The hydrogel type dressing can create a sterile and humid environment, accelerate wound healing, accelerate epithelial cell regeneration, strengthen macrophage activity, and effectively prevent pruritus and pain, and has good water absorption and biocompatibility, but has the defects of high water content and low mechanical strength.
The carboxymethyl chitosan contains carboxyl and active amino, has better antibacterial activity and hydrophilicity compared with chitosan, and shows stronger water absorption and moisture retention. The medical dressing prepared by the carboxymethyl chitosan material has good compatibility and air permeability with skin wounds, but the carboxymethyl chitosan has poor mechanical property, and the mechanical property of the interpenetrating network structure of the carboxymethyl chitosan material is obviously enhanced[1]
Dextran (Dextran) is a degradable bacterial polysaccharide, has rich sources and good biocompatibility, and is widely used for pharmaceutical excipients and biological separation. The mechanical strength of glucan is poor, but hydroxyl contained in a long chain of glucan is very easy to modify to obtain a glucan derivative with reaction activity, and the glucan derivative is crosslinked in different modes to form a hydrogel network so as to improve the strength of glucan[2]

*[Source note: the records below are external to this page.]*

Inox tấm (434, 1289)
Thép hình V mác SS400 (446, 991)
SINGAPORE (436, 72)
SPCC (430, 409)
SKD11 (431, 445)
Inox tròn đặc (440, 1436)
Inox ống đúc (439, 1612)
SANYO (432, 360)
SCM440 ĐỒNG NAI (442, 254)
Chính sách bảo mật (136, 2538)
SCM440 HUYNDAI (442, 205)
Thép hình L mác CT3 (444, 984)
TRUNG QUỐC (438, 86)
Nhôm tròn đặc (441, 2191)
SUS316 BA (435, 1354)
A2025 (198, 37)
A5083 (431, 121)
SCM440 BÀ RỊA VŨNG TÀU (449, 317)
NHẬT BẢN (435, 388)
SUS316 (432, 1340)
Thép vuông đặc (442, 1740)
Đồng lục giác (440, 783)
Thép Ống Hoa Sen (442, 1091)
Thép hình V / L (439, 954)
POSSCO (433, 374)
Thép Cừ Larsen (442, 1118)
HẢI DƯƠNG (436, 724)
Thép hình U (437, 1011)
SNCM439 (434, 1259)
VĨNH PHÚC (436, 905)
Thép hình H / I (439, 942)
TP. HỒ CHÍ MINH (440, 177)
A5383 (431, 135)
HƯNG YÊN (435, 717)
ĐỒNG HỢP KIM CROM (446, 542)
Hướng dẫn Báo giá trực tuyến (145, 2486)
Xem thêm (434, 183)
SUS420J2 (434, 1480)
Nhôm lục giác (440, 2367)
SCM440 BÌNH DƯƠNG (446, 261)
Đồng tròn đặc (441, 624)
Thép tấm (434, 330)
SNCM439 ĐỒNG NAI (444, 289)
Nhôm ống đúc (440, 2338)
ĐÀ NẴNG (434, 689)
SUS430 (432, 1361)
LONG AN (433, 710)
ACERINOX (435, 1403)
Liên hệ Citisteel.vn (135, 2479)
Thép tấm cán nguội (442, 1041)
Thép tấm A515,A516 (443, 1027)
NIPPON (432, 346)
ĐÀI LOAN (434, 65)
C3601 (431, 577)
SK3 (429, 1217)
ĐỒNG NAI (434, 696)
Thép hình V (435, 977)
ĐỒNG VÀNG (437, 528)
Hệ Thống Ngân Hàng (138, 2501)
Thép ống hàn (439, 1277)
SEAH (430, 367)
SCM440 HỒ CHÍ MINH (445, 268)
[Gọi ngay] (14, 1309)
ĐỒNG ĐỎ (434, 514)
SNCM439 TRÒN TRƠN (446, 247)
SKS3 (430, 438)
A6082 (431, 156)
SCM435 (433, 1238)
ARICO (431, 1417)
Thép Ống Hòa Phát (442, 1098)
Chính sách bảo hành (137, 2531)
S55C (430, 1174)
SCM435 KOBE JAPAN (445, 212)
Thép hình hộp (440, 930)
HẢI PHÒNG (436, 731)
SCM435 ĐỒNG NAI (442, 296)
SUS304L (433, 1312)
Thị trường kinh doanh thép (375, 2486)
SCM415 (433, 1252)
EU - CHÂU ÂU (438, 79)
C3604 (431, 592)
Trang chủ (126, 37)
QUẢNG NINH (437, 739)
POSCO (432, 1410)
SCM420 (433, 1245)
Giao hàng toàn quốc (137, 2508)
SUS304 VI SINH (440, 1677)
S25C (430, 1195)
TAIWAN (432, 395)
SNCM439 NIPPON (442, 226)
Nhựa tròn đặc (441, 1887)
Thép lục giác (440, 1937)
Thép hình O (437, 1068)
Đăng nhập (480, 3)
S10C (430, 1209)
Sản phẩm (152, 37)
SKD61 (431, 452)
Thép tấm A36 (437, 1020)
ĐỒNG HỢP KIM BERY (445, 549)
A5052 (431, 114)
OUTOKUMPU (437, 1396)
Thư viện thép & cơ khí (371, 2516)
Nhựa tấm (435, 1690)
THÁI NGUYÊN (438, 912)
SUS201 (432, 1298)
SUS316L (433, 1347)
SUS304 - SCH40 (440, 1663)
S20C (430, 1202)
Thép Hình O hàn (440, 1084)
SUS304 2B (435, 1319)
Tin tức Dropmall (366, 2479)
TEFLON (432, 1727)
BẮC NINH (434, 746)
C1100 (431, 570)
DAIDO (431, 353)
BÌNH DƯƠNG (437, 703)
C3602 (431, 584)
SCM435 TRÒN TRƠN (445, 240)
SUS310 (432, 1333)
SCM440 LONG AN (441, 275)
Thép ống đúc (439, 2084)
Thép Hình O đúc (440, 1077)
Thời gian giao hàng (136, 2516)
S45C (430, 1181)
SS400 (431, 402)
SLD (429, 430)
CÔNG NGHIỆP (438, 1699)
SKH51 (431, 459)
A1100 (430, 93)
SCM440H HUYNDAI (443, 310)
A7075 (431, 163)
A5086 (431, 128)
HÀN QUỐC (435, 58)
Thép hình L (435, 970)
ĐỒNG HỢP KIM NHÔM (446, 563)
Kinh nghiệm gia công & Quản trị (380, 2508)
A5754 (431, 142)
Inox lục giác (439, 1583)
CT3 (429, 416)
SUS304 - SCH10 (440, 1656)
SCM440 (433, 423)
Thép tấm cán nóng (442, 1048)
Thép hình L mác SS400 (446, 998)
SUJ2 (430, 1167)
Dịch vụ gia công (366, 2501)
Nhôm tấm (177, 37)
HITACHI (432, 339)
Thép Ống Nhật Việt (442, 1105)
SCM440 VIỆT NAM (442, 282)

There are currently available methods for cross-linking dextran derivatives with carboxymethyl chitosan in different ways to form hydrogel networks, such as oxidized dextran/aminated carboxymethyl chitosan based on Schiff base reactions[3](ii) a Oxidized dextran-thiolated chitosan based on michael addition reaction[4]The hydrogel networks have higher lap-shear tensile bearing strength and T-peel tensile bearing strength than glucan derivative hydrogel or carboxymethyl chitosan hydrogel, and are more suitable for being applied to the field of tissue engineering, but the medical dressings have poor absorption and permeation capability due to too high water content, cannot effectively and completely absorb seepage, and are limited in the field of tissue engineeringBurn wounds heal faster and as a wound dressing, the dressing needs to have higher fracture strength and toughness to ensure its structural integrity.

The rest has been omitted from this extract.